### TEXT UNDER STUDY
━━━━━━
By Sam Cholke | November 28, 2012 4:56pm

HYDE PARK — Six stories above the University of Chicago campus, Marcus Kronforst nurtures tents of tropical butterflies on key lime trees and passion-flower vines.

Kronforst is one of the young academics brought onboard by the university during a period when other institutions struggled to right their budgets after the 2008 economic crisis. Leaving a fellowship at Harvard University, Kronforst set up his butterfly lab in the rooftop greenhouse above the white coats at the Pritzker School of Medicine earlier this year. He is slowly breeding the insects and searching for the genetic root of the butterflies’ myriad of bright coloration.

“These populations have only been going for the past three months,” Kronforst said, unzipping one of the five-and-a-half-foot tall tents housing a flurry of heliconious butterflies from Equador swarming around a passion-flower vine.

Kronforst, whose work was published in the esteemed scientific journal Nature, was drawn to the University of Chicago by the opportunity to set up in the research greenhouse.

“We’re pretty much at the top really,” said Greenhouse Manager John Zdenek. “I don’t know what else we could ask for really.”

The nine glass and steel chambers are all computer controlled to maintain a consistent temperature to within one degree and can precisely monitor humidity and sunlight levels.

“A greenhouse is really a machine for growing plants,” said Zdenek, who with one assistant waters and guards the research crops for university scientists. “Someone’s life work is sitting there and it’s our job to protect it.”

Zdenek must also protect outsiders from the greenhouse. Kronforst’s butterflies could ravage citrus crops if released and genetically modified plants are blasted with super-heated steam in the university’s autoclave before being thrown out.
━━━━━━
### SOURCE INFORMATION
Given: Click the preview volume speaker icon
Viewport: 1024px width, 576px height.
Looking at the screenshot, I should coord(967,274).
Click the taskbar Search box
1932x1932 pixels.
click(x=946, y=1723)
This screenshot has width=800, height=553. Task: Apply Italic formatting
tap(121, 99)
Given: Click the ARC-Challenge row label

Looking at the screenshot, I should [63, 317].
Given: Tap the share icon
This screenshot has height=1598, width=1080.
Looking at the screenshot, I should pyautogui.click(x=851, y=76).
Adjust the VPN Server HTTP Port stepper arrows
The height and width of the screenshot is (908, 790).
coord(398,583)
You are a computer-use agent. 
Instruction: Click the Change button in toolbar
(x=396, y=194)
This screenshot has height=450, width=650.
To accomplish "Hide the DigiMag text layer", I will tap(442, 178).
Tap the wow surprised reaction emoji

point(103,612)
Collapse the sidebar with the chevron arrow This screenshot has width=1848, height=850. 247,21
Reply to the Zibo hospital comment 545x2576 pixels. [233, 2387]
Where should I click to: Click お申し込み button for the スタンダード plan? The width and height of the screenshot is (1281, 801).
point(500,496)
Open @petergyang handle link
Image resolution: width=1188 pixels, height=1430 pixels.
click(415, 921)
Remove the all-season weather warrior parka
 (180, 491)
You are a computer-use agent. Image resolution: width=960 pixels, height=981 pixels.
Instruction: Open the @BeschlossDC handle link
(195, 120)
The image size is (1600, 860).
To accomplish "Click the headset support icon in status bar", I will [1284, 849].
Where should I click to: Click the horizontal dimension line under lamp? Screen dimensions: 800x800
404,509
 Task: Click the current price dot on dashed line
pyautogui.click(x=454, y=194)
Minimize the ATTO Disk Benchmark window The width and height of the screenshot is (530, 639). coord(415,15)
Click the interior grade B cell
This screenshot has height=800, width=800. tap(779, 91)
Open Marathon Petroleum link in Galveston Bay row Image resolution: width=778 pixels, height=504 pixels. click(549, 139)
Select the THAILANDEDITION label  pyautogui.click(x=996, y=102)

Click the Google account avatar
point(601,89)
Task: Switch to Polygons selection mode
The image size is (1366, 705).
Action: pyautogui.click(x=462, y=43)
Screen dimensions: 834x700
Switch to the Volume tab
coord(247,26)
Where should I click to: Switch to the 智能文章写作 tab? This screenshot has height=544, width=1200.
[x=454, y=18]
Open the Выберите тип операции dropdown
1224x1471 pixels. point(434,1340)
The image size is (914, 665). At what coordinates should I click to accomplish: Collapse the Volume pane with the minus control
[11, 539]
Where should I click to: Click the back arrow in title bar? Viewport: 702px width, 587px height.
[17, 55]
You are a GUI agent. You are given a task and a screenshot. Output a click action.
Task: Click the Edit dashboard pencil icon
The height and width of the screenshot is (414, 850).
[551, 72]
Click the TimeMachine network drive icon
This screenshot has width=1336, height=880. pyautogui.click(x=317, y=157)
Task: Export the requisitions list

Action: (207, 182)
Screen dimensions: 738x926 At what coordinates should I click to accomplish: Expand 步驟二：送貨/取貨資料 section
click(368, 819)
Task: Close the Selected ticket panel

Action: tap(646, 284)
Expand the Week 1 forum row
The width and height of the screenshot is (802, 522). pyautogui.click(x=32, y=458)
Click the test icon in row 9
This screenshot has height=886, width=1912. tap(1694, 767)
━━━━━━
### WORK TO BE COMPLETED
Edit the passage of the butterfly lab article starting with "HYDE PARK —" and going on through "and passion-flower vines.", putting "lemon trees" in place of "key lime trees".

### EXERCISE SOLUTION
HYDE PARK — Six stories above the University of Chicago campus, Marcus Kronforst nurtures tents of tropical butterflies on lemon trees and passion-flower vines.